Beta Isn’t Really Beta
There’s a good chance you’re familiar with the term “beta” by now. Most (in)famous of all betas is Gmail, Google’s email service that has been in beta since its launch in April 2004. Five years later, millions upon millions use Gmail, but “beta” is still right there in the logo.
If Gmail is beta software, which is to say “unfinished,” what then constitutes a finished product?
Before, there wasn’t an Internet around to let people kick the tires. But now, when even a digital camera can get on the web, “beta” is just another way of saying, “we’re working on it; what do you think?” Many software developers have willfully contracted this beta epidemic for the sake of opening the development process to incorporate user feedback into the “final” product. Apple, Apple has even gotten in on it with iWork.com.
And you know, why not? Instead of working on a product as if you lived in a vacuum, why not push out a beta when it’s in working condition to get users’ input on how it could be improved? The users tell you what they want from it to use or buy it, and you use that feedback to steer the remainder of the development cycle. It’s a solid idea.
But there’s a catch: in a beta culture, the first impression is the most important.
Imagine the scenario. You hear about a new product (in beta) that attempts to solve a problem affecting you, or that’s just plain cool. You sign up, fiddle with it, find something you don’t like about it, and move on.
If you’re the developer, unless you captured an audience during that time, you’re screwed. Competitors will learn from your mistake, avoid them in their products, and if you don’t act fast, you will be forgotten.
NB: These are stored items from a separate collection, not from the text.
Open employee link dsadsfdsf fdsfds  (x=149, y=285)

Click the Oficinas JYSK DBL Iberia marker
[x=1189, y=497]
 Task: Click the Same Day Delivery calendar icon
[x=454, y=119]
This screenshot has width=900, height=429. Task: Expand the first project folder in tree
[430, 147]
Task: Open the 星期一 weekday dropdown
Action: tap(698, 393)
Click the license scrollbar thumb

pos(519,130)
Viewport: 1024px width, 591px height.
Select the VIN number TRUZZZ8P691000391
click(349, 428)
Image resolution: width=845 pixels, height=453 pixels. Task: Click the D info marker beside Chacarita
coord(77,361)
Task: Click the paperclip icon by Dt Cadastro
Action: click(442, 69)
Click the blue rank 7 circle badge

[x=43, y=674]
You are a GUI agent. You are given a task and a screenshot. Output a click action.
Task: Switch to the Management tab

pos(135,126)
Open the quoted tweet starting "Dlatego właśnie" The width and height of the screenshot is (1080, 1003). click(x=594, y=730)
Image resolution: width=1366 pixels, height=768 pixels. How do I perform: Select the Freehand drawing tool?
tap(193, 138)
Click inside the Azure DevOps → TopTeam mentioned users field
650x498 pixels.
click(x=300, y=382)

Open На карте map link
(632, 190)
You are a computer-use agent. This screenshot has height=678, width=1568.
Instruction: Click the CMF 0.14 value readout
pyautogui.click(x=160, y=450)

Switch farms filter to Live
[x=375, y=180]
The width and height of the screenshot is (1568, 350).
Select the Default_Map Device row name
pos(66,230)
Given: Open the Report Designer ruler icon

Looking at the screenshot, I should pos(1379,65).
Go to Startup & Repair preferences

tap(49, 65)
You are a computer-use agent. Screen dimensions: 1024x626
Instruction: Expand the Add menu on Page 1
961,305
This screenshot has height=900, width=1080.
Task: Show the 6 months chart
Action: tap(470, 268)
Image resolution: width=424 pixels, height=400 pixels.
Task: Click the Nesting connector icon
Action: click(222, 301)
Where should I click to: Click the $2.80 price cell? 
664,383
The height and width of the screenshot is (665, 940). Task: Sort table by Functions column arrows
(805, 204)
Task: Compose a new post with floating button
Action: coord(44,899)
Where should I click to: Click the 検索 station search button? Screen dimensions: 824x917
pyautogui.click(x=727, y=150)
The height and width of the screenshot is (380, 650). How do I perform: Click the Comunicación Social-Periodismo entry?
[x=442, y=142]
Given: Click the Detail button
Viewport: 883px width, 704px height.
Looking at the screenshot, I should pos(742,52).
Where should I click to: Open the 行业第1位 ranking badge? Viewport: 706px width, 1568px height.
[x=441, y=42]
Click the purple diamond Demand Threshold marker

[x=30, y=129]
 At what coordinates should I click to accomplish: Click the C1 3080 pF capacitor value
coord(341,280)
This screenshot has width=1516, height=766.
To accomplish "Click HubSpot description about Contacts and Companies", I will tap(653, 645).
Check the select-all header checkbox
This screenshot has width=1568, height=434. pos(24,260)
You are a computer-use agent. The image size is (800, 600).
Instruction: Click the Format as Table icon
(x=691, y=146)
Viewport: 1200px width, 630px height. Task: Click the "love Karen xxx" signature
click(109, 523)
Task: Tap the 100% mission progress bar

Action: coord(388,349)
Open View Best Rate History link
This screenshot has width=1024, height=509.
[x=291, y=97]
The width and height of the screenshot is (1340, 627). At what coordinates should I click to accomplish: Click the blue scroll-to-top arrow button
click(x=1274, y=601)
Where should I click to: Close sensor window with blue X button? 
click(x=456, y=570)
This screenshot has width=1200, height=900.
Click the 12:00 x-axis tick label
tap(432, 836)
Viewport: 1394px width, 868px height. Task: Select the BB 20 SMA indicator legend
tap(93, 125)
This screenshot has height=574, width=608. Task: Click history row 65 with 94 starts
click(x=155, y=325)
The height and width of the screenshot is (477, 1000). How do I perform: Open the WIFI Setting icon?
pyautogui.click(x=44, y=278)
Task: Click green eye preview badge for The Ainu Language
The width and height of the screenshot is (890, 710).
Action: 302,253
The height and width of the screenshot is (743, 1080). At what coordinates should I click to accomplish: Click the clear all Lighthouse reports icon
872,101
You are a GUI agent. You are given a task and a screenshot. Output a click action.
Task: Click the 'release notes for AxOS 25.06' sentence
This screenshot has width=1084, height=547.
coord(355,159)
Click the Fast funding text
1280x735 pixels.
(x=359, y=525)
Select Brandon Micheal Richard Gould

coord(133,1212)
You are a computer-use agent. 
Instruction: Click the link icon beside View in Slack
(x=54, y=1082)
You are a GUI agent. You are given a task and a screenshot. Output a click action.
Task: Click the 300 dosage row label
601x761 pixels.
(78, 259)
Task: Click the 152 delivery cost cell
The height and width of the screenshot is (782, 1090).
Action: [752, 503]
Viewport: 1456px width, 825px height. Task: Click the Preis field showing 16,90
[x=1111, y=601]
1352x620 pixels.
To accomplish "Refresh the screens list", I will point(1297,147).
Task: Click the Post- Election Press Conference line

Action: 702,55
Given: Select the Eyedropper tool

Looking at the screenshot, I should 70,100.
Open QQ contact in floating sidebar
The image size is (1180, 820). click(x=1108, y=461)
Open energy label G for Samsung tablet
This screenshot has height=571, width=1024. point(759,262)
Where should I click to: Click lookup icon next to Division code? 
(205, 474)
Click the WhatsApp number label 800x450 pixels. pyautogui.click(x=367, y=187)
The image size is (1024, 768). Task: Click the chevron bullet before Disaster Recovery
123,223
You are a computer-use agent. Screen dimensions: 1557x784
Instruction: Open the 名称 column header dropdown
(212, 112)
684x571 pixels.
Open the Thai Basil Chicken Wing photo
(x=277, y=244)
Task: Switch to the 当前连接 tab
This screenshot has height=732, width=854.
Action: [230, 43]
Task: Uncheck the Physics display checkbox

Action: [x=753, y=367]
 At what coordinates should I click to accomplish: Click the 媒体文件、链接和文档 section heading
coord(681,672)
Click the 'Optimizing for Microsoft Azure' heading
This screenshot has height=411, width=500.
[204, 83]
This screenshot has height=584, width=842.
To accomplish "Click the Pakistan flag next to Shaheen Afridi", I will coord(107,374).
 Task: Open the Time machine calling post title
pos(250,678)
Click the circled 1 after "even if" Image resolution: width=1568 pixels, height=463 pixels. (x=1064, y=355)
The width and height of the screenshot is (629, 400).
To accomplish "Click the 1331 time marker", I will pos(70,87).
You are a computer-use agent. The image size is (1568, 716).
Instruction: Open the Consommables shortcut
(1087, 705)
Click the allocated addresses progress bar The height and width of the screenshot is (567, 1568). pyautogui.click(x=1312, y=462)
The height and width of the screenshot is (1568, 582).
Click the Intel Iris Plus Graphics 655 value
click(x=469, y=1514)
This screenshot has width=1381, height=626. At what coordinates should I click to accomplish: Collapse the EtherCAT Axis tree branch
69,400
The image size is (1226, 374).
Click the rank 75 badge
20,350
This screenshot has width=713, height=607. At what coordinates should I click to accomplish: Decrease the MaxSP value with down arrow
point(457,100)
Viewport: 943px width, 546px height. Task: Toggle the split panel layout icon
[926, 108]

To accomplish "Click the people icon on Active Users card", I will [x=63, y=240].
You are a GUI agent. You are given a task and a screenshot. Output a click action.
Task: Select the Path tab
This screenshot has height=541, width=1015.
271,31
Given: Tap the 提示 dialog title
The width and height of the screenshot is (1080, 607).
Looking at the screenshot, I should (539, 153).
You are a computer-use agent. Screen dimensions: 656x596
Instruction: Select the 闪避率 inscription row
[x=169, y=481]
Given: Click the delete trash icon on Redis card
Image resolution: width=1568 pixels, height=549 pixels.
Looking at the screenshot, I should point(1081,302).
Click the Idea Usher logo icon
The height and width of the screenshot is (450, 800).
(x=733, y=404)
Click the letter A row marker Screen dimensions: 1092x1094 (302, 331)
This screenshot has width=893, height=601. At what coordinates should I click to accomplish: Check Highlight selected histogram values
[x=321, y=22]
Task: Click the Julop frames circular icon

At the very least, your reputation takes a hard hit. For the rest of your product’s life, you’ll be trying to convince people how everything’s better now, all the glitches were sorted out, and now it’s awesome. But you’ve lost that initial momentum. It makes no difference how many places and how many ways you described everything as “beta.” If Gmail had not rethought the email experience, and had they not introduced it with an astronomical 2GB of free storage (thought to be a joke at the time), people would have stayed with Yahoo and Hotmail.
Look where they are now.
The point is this: a beta release is just as important as the “final” release. If it is facing the public, it is not really a beta. You’ll get the urge to do it because everybody else is, but carefully consider what you put out there before slapping a beta sticker on it and waiting for the feedback. You may have just tripped over your laces at the starting line.